The narrator was born in a ruined Buddhist monastery to Brahmin parents. His father, moved from town to town in India, taking his family with him. Because of this, the narrator failed to form an attachment to any location. Furthermore, conflicting personalities of his parents split his personality. Therefore, he grew up as an introverted young man. Intelligent, yet oversensitive, he reacted violently to events he disagreed with, contemplating on his mother's actions. He then developed a deep dislike for his mother, while admiring his father and adoring his elder sister. The narrator also developed an antagonistic attitude to religion, and a rebellious view of social distinction and political slavery.

As a young child, the narrator was often violent, attacking postmen and classmates, and defied orders from adults. The narrator recalls having been badly frightened by a stuffed tiger in a museum, when his father brought home a similar fake tiger and discovered that it was filled with straw. Thus, he became convinced that all fears were imaginary. As he grew to lack fear for even death, he would bathe in the river despite his inability to swim.

From an early age, the narrator rejected social norms which he disapproved of, including the caste system. From childhood, he demonstrated an intense dislike of slavery. At college, he abandoned the Brahmin hostel in favour of the Harijan hostel as a sign of rejection of strict interpretations of Brahmanism. He was also anti-English, and would set fire to foreign clothing and refuse to speak English. He grew to be an active Indian National Congress party volunteer and eventually, he became a revolutionary.

• _Job_
Could you pick up the account of the narrator's childhood and rebellion right after its last sentence and carry it on? The records that come next aren't needed for anything here.

• _Data_
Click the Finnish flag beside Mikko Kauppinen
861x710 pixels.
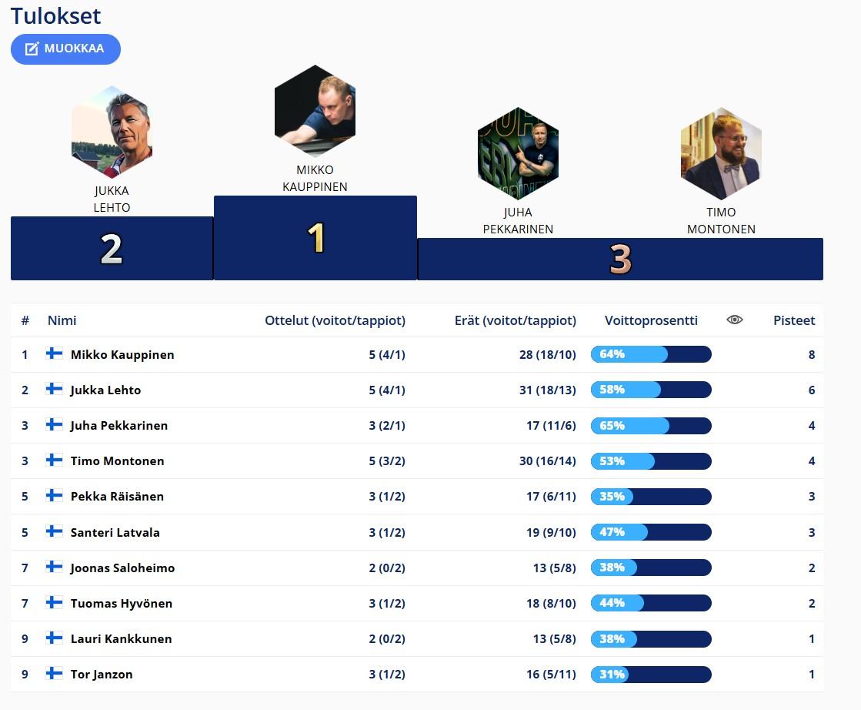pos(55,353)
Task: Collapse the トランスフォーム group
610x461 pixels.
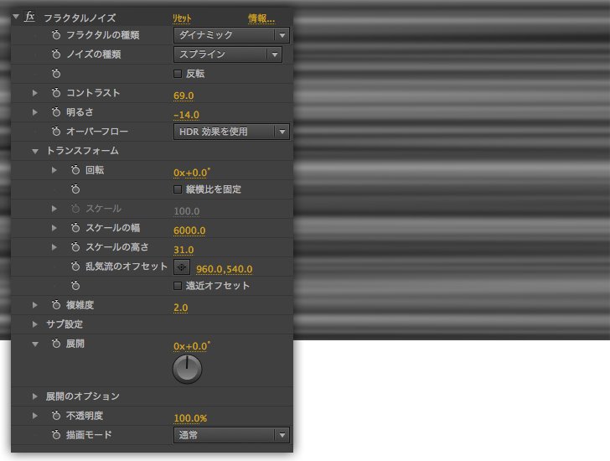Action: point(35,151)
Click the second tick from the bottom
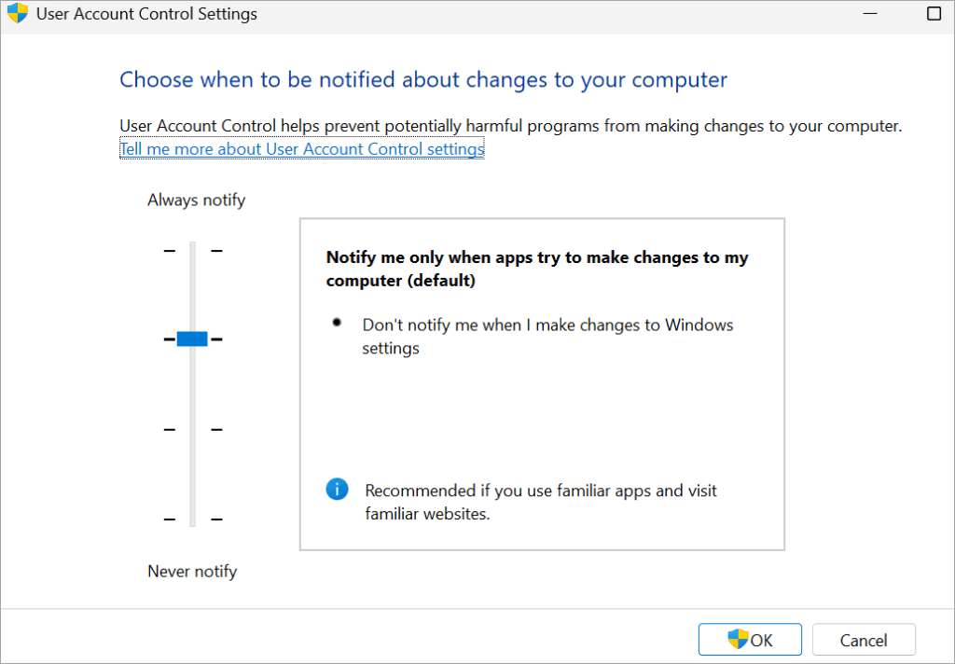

• _Reply_
Shekhar always harboured strong yet frustrated romantic feelings. After some early and earnest romantic experiences with a girl called Sharda, he fell deeply in love with a young woman called Shashi. After being deserted by her husband, Shashi came to live with Shekhar, but died shortly after. Shekhar felt that he was haunted by her memory.

==Plot==
The novel starts dramatically, the very first word being phāṁsī the Hindi term for execution. Shekhar the protagonist of the eponymous novel, reflects back on his life as he is awaiting his own execution. Rather than writing a social realist narrative, the author uses a stream of consciousness technique, using vivid flashbacks, that privileges the way reality is experienced in Shekhar's mind, as he casts his thoughts back, on the eve of his death at the hands of the British authorities, to revisit in his imagination key episodes in his life.

We learn that he was born in Patna, the son of an archaeologist, and spent part of his early life in Kashmir where he encounters, and suffers an early disappointment with, a westernised girl, Miss Pratibha Lal. During his formative years of education he evinces a rebellious temperament. When the family moves back south to Ootacamund in the Nilgiri Hills, he falls in love with Sharada whose family break their association by abruptly moving away. He then befriends a girl, Shanti, who is afflicted by tuberculosis. After her death his family send him to Madras, where he lives in a Brahmin hostel. He is disgusted by Brahmin, obsessions with caste, especially when his only acquaintance there, Kumar, exploits their friendship to get money from him. He tries to set up a school for children in the slums, forms a debating society, and travels all over the south, almost drowning at Mahabalipuram.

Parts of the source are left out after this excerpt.